BeritaPerbankan – Lembaga Penjamin Simpanan (LPS) mencatat ada sebanyak 12 Bank Perekonomian Rakyat (BPR) yang dicabut izin usahanya oleh Otoritas Jasa Keuangan (OJK) dalam kurun waktu Januari hingga Juli 2024. Jumlah ini melampaui rata-rata tahunan bank yang dilikuidasi yaitu 6 hingga 7 bank per tahun.
Sebagian besar penyebab jatuhnya bank-bank tersebut dikarenakan adanya kesalahan dalam tata kelola manajamen bisnis dan tindakan fraud oleh oknum pengurus bank. Menanggapi fenomena ini, OJK mengeluarkan Peraturan OJK Nomor 9 Tahun 2024 tentang Penerapan Tata Kelola bagi Bank Perekonomian Rakyat dan Bank Perekonomian Rakyat Syariah (POJK Tata Kelola).
Kepala Eksekutif Pengawas Perbankan OJK, Dian Ediana Rae, menjelaskan bahwa penerbitan POJK ini adalah langkah strategis untuk memperkuat BPR dan BPRS. Ia berharap kebijakan ini dapat meningkatkan kepercayaan masyarakat terhadap BPR dan BPR Syariah.
Penguatan tata kelola ini sejalan dengan kebijakan konsolidasi untuk BPR dan BPR Syariah yang berada di bawah kepemilikan pemegang saham pengendali (PSP) yang sama. Kebijakan ini bertujuan untuk menciptakan industri yang lebih efisien serta memberikan kontribusi yang lebih signifikan bagi perekonomian dan masyarakat.
“Menurut hasil pengawasan kami, kegagalan dalam menerapkan Tata Kelola yang Baik pada BPR dan BPR Syariah sering menjadi faktor utama yang menyebabkan kegagalan mereka,” ujar Dian.
Dian menjelaskan, penguatan tata kelola ini diwujudkan melalui penyempurnaan struktur dan proses tata kelola yang mencakup berbagai aspek, seperti pemegang saham, pelaksanaan tugas direksi, dewan komisaris dan komite, penerapan fungsi kepatuhan, audit internal dan eksternal, manajemen risiko dan pencegahan kecurangan, penanganan benturan kepentingan, integritas pelaporan, sistem teknologi informasi, dan rencana bisnis BPR/BPR Syariah.
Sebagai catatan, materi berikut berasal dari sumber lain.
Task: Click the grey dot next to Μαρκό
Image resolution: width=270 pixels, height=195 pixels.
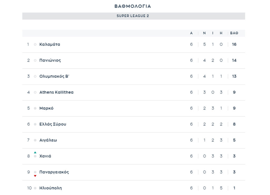Action: point(35,108)
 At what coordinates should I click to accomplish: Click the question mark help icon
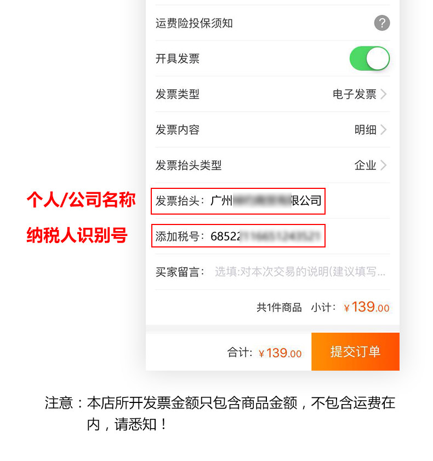click(x=382, y=23)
Penguatan tata kelola pada BPR dan BPR Syariah bertujuan untuk mendukung perkembangan layanan, inovasi produk, dan teknologi informasi perbankan. Langkah ini juga diharapkan dapat memitigasi risiko terjadinya kecurangan atau permasalahan lainnya.
POJK Tata Kelola, yang mulai berlaku sejak 1 Juli 2024, menetapkan kewajiban bagi BPR dan BPR Syariah untuk menerapkan praktik Tata Kelola yang baik dalam seluruh tingkatan organisasi dan penyelenggaraan kegiatan usaha mereka.
Optimalisasi tata kelola usaha BPR/BPRS juga dilakukan oleh LPS bersama asosiasi BPR/BPRS, yaitu Perbarindo. Hal ini merupakan bentuk upaya preventif LPS dan Perbarindo untuk meminimalisir bank bangkrut setiap tahunnya.
Sekretaris Lembaga LPS, Dimas Yuliharto, menyatakan bahwa melalui serangkaian diskusi dan workshop, diharapkan penutupan atau pencabutan izin usaha BPR dapat dihindari. Hal ini penting mengingat banyak BPR ditutup akibat lemahnya tata kelola.
Dimas juga menambahkan bahwa LPS memiliki data internal yang menjadi bagian dari sistem peringatan dini mereka. Dengan data ini, LPS dapat mendeteksi tanda-tanda awal jika ada bank yang mengalami masalah. LPS bekerja sama secara erat dengan OJK untuk memonitor kondisi perbankan, baik dari perspektif industri secara keseluruhan maupun individual bank.
Di sisi lain, LPS juga mengingatkan masyarakat atau nasabah yang terdampak penutupan bank agar tetap tenang karena simpanan nasabah di BPR masuk dalam cakupan program penjaminan simpanan LPS.
“Pembayaran klaim penjaminan yang dilakukan LPS ini untuk menjaga kepercayaan masyarakat terutama nasabah kepada perbankan, karena bank menjadi salah satu tempat perputaran ekonomi,” jelas Dimas.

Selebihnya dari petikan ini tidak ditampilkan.